Конечно, грех был, если вдуматься, но не тогда, когда я прикрывал его ноги, а тогда, когда пришел проведать тяжело больного человека, не имея к нему живой любви и жалости. Нет, жалость, конечно, была, но какая-то общая.
Если бы во мне была живая любовь и я даже прикрывал его ступни с той же целью, то обязательно, пусть мимоходом, ладони мои сами погладили бы его ноги и, может быть, даже прощально пожали бы их. И, я думаю, больной иначе бы воспринял мой жест.
На мой куцый жест он, бедняга, ответил такой же куцей местью. Конечно, рассказывая о карьере своего друга юности, он делал вид, что не помнит о том, что случилось сорок лет назад. И формально как бы имел право на это, потому что я ему об этом не говорил.
Но почему он именно о нем вспомнил? И почему в голосе его была такая растроганность? Вся жизнь его друга проходила у него на глазах, и упоенье этой жизнью не могло быть столь неожиданным. Допустим, если бы друг его юности исчез из его поля зрения на многие годы и сейчас вдруг возник со своей блестящей карьерой, это было бы оправданно. Конечно, он о нем вспомнил именно потому, что тот как бы заранее почти сорок лет назад отомстил мне за мою сегодняшнюю бестактность.
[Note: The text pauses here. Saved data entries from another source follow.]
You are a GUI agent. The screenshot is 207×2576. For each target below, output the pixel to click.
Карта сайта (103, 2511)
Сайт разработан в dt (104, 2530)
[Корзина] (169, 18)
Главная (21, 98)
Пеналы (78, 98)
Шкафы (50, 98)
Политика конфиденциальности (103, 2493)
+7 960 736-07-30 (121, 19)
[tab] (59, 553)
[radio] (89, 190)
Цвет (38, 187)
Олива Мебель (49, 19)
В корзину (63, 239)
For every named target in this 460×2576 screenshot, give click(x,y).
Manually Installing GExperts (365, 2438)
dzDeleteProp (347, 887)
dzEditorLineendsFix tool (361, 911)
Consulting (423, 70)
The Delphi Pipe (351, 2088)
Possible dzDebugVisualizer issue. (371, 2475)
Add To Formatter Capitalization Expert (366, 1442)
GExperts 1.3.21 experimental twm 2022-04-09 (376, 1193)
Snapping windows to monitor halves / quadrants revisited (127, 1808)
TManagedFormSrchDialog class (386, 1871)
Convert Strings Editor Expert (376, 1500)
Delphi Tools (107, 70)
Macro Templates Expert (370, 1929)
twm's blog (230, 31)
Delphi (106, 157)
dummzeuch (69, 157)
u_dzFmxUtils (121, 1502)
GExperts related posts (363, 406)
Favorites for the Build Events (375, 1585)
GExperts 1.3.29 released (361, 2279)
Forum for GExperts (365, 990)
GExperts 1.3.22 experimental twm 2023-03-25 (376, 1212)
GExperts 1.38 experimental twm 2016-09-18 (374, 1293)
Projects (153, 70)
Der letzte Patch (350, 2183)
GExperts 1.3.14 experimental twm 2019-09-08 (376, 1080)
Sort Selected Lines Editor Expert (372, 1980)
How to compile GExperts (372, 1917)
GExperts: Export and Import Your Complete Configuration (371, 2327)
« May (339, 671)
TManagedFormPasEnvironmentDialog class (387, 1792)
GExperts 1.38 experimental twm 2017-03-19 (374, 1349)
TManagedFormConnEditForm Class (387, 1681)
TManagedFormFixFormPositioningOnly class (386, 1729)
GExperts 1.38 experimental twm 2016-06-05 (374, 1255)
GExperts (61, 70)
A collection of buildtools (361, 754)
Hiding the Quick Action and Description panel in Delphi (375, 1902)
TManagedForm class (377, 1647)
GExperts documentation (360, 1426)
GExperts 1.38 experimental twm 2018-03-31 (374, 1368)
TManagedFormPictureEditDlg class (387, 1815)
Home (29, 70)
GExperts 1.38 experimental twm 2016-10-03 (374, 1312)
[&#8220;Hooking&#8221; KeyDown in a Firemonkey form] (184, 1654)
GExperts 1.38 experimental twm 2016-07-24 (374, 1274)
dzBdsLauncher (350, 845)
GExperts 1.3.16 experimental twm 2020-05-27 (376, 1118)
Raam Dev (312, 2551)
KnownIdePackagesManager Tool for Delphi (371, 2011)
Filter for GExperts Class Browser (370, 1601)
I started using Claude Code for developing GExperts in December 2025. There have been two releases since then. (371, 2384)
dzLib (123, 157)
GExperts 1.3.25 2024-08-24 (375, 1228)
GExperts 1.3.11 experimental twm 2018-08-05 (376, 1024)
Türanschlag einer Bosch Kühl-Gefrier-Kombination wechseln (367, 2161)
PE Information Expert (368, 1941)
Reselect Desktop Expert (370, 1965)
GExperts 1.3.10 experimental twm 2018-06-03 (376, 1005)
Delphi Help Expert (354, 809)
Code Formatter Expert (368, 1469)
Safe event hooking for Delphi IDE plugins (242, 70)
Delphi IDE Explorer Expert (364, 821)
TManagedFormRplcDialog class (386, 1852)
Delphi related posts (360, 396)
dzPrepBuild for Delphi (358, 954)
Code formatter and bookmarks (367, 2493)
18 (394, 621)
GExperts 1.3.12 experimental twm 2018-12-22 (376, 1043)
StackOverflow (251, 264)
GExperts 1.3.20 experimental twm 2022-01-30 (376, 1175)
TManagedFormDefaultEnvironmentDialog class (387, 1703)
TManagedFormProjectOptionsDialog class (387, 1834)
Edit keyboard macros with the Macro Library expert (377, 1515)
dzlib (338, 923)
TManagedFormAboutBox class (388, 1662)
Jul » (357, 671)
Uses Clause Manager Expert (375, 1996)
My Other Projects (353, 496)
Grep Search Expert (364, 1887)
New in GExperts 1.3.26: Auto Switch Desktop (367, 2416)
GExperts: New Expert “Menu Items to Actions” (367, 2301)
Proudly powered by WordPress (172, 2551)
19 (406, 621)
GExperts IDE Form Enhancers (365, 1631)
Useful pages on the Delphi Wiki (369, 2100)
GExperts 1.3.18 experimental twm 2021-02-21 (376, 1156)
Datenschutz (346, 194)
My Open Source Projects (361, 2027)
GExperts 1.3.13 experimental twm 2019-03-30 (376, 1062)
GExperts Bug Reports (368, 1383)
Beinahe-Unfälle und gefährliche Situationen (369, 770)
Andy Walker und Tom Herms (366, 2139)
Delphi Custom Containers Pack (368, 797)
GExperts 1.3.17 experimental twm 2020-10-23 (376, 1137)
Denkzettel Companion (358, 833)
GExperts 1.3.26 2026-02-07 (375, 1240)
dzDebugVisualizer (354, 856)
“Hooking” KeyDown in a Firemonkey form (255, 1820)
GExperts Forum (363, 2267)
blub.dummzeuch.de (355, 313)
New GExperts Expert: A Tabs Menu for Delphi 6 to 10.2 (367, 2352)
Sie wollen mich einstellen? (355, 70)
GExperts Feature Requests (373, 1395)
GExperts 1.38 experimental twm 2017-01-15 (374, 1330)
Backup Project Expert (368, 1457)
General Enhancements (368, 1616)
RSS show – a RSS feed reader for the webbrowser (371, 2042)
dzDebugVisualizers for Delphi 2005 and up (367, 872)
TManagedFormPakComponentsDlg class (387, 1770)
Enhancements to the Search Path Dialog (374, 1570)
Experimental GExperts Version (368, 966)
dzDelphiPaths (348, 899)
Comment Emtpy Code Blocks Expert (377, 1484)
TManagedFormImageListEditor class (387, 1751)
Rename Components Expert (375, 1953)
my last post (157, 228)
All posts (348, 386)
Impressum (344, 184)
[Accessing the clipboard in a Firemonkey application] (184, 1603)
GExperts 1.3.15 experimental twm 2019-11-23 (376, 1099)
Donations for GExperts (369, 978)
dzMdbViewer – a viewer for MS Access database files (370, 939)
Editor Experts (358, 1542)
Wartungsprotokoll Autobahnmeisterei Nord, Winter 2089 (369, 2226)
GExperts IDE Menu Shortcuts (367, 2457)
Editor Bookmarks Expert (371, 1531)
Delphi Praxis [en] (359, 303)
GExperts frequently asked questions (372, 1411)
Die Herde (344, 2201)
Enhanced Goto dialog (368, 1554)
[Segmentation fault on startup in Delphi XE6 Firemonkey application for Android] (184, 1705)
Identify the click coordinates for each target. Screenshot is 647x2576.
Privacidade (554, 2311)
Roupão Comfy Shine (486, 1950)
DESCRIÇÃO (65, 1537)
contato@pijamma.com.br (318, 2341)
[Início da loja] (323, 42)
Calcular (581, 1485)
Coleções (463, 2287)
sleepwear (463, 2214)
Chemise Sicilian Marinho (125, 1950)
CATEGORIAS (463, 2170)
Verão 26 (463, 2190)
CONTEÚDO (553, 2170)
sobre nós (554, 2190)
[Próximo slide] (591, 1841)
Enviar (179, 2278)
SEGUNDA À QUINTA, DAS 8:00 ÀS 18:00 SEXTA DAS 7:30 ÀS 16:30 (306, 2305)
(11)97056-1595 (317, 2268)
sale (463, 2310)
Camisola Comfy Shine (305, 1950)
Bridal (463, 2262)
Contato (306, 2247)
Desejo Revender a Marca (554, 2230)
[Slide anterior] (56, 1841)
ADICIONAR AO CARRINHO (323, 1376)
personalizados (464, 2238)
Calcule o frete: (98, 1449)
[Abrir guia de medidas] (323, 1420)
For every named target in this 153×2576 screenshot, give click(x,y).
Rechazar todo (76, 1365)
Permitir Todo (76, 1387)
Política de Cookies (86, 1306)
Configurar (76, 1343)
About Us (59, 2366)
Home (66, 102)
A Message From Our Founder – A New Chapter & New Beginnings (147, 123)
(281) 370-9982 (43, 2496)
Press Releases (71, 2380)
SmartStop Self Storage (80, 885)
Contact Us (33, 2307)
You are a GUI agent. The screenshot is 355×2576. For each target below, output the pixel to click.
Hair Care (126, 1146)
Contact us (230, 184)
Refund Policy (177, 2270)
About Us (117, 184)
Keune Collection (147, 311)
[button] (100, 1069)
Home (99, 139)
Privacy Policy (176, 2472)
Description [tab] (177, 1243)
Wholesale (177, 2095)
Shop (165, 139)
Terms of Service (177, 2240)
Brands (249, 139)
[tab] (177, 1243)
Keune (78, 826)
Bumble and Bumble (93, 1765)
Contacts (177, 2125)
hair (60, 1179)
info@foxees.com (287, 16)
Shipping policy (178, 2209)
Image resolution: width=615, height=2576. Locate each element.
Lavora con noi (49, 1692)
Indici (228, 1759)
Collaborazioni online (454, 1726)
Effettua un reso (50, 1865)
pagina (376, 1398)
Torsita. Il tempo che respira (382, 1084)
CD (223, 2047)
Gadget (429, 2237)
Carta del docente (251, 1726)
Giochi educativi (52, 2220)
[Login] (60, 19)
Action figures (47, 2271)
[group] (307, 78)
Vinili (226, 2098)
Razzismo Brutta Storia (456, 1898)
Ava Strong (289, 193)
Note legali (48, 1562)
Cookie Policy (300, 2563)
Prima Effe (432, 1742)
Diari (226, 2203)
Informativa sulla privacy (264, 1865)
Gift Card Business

Все это как бы недоказуемо, но на самом деле все это было именно так. Вообще, многое недоказуемое бывает верным. А многое доказуемое оказывается ложью или ошибкой, хотя сама ошибка опять же не может быть доказуема, но мы уверены, что это точно.
Так, существование Бога недоказуемо, но наши действия, вытекающие из веры, правильны. Существование Ленина, скажем, вполне доказуемо, но наши действия, вытекающие из веры в его учение, неправильны. В конечном итоге мы можем сказать: Бог недоказуем, но он есть, потому что это правильно. Ленин доказуем, но его нет, потому что это неправильно.
Зададимся таким вопросом: существует ли Бог, если ни один человек в мире не верит в его существование? Разумеется, такое невозможно. Но если бы это было возможно, мы должны были бы сказать: человек еще не стал человеком и потому никто не верит в Бога. Но Бог есть. Он готовится человеку открыть глаза. Здесь ситуация понятна.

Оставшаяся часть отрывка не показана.